Over the years, Singh has become a brand in itself, dabbling various mediums and catering to a readership built by him from scratch. He has also grown up before these readers as his own beliefs are transitioning: Your Dreams Are Mine Now (2014) is centred on campus politics in Delhi and This Love that Feels Right (2016) explores love beyond marital bonds. From looking at life through the lens of love, he is looking at love through the lens of life. But all through he has retained enough generosity to mock himself before he could be mocked at. For instance, when the longlist was announced, Singh had responded with a characteristic self-deprecatory joke “Last night, my latest book was long listed for the Booker Award 2020. Phir excitement mein neend khul gai” (“Last night, my latest book was long listed for the Booker Award 2020. Then that excitement woke me up”).
Last night, my latest book was long listed for Booker Award 2020. Phir excitement mein neend khul gai.
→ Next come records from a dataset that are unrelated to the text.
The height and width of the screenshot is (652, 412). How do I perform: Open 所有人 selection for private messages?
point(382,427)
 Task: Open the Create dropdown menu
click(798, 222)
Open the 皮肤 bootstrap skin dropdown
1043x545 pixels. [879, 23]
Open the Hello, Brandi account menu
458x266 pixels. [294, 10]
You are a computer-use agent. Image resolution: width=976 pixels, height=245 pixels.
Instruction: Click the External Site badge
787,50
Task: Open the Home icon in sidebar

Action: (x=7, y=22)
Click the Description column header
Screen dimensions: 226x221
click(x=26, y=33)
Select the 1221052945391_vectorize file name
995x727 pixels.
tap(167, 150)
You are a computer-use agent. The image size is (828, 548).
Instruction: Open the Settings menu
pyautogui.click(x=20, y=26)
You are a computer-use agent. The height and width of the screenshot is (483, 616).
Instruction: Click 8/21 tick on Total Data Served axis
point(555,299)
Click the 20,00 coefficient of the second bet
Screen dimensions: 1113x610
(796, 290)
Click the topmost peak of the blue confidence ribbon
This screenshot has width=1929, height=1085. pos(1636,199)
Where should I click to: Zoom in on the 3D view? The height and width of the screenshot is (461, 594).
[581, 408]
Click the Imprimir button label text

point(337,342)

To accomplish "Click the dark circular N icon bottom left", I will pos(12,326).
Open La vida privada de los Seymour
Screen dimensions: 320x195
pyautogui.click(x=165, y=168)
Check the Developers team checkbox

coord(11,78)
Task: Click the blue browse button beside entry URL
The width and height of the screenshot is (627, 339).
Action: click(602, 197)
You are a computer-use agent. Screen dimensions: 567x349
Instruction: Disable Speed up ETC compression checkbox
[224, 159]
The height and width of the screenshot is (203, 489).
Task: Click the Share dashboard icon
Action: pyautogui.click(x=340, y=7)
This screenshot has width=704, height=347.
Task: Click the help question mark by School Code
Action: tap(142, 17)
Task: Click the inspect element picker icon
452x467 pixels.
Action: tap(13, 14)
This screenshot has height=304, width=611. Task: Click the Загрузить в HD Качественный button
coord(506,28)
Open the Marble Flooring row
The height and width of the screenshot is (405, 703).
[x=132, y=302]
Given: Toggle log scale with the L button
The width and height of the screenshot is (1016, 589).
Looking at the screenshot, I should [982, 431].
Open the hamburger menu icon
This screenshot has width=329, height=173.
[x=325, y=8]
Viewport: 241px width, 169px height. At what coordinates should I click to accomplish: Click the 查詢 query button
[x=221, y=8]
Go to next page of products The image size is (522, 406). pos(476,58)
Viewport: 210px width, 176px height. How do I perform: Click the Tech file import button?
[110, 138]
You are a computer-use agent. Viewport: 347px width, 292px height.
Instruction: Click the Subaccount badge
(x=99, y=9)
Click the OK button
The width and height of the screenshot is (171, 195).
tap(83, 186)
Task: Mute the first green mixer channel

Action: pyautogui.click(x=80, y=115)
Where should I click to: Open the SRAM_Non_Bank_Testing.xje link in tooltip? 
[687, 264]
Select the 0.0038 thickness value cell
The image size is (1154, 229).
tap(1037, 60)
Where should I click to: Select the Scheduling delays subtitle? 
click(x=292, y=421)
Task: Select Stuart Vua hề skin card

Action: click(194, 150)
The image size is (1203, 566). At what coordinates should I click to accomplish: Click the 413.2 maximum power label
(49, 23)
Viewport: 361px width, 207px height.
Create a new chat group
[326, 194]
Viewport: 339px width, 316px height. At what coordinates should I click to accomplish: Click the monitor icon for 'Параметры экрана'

— Ravinder Singh (@_RavinderSingh_) July 28, 2020
What he refuses to have fun over is his work. “I take my work extremely seriously but not myself anymore.” With the way things are unfolding —he continues brokering lucrative book contracts, his first three eSingles Series were bestsellers on Amazon eBooks in June, and confesses the lockdown has given him at least three potential ideas for novels— it is Singh who is having the last laugh.